In Python, Node.js, the usual suspects. Even cooler would be a node.js/Gremlin bridge that gave you the graph object.

Response wrapper details

Query time, statistics, that sort of thing.

Better run-iterator centralization

It's everywhere now, with subtly different semantics. Unify and do cool things (like abort).

More test coverage

Always good. Break out test_utils and compare text and Javascript outputs.

More documentation

Also always good.

Anything marked "TODO" in the code.

Usually something that should be taken care of.

Bootstraps

Start discussing bootstrap triples, things that make the database self-describing, if they exist (though they need not). Talk about sameAs and indexing and type systems and whatnot.

Better surfacing of Provenance

It exists, it's indexed, but it's basically useless right now

Optimize HasA Iterator

There are some simple optimizations that can be done there. And was the first one to get right, this is the next one. A simple example is just to convert the HasA to a fixed (next them out) if the subiterator size is guessable and small.

Gremlin features

Mid-query Limit

A way to limit the number of subresults at a point, without even running the query. Essentially, much as GetLimit() does for the end, be able to do the same in between

"Up" and "Down" traversals

Getting to the predicates from a node, or the nodes from a predicate, or some odd combinations thereof. Ditto for provenance.

Value comparison

Expose the value-comparison iterator in the language

MQL features

See also bootstrapping. Things like finding "name" predicates, and various schema or type enforcement.

An important failure of MQL before was that it was never well-specified. Let's not fall in that trap again, and be able to document what everything means.

New Iterators

Limit Iterator

The necessary component to make mid-query limit work. Acts as a limit on Next(), a passthrough on Check(), and a limit on NextResult()

Medium Term

Direct JSON-LD loading

Because it's useful markup, and JSON is easy for Go to deal with. The NQuads library is nicely self-contained, there's no reason more formats can't be supported.

Value indexing

Since I have value comparison. It works, it's just not fast today. That could be improved.
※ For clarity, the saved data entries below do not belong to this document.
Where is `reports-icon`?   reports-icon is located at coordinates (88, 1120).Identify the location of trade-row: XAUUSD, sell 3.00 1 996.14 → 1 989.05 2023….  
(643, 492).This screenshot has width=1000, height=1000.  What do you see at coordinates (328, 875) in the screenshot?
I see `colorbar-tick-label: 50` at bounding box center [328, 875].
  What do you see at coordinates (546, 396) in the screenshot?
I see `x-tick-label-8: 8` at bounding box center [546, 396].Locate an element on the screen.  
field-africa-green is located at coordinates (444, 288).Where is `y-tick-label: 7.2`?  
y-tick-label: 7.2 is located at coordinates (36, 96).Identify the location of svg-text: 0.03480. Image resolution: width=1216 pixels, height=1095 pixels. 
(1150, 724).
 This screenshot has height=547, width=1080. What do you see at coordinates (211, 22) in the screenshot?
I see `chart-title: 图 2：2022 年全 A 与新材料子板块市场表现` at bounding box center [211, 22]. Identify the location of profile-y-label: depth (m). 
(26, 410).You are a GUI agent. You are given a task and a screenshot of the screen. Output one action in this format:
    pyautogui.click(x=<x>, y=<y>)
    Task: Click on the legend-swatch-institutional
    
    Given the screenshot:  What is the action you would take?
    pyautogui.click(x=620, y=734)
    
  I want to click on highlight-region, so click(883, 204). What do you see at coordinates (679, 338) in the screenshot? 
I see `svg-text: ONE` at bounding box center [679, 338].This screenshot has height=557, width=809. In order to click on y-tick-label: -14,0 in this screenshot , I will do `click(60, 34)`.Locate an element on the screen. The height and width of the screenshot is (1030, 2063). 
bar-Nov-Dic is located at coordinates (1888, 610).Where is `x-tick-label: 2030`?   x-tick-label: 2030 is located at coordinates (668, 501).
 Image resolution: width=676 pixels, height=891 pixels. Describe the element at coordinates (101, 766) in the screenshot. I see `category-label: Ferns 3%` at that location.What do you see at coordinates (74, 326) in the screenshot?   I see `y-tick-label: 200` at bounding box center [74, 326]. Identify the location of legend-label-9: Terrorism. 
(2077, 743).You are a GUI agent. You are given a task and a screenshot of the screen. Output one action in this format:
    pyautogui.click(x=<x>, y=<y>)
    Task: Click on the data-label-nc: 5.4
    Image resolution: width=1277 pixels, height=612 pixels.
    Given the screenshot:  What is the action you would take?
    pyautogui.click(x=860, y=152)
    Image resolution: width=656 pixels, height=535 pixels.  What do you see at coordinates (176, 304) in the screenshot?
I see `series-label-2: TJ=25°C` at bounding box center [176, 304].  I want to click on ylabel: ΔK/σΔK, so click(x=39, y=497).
AppEngine (Datastore) Backend

Hopefully easy now that the AppEngine shim exists. Questionably fast.

Postgres Backend

It'd be nice to run on SQL as well. It's a big why not?

Generalist layout

Notionally, this is a simple triple table with a number of indicies. Iterators and iterator optimization (ie, rewriting SQL queries) is the 'fun' part

"Short Schema" Layout?

This one is the crazy one. Suppose a world where we actually use the table schema for predicates, and update the table schema as we go along. Yes, it sucks when you add a new predicate (and the cell values are unclear) but for small worlds (or, "short schemas") it may (or may not) be interesting.

New Iterators

Predicate Iterator

Really, this is just the generalized value comparison iterator, across strings and dates and such.

Longer Term (and fuzzy)

SPARQL and more traditional RDF

There's a whole body of work there, and a lot of interested researchers. They're the choir who already know the sermon of graph stores. Once ease-of-use gets people in the door, supporting extensions that make everyone happy seems like a win. And because we're query-language agnostic, it's a cleaner win. See also bootstrapping, which is the first goal toward this (eg, let's talk about sameAs, and index it appropriately.)

Replication

Technically it works now if you piggyback on someone else's replication, but that's cheating. We speak HTTP, we can send triple sets over the wire to some other instance. Bonus points for a way to apply morphisms first -- massive graph on the backend, important graph on the frontend.

Related services

Eg, topic service, recon service -- whether in Cayley itself or as part of the greater project.

New languages

Javascript is nice for first-timers but experienced graph folks may want something more. Experiment with new languages, including but not limited to things that feel a lot like Datalog.

Meta-stores

Imagine an in-memory graph cache wrapped around another store.

New Iterators

Cross Iterator

This is the nutty one that's undefined and slow. The notion is to make graph-shapes more efficient, but it's unclear how that'll happen.

All sorts of backends:

Git?

Can we access git in a meaningful fashion, giving a history and rollbacks to memory/flat files?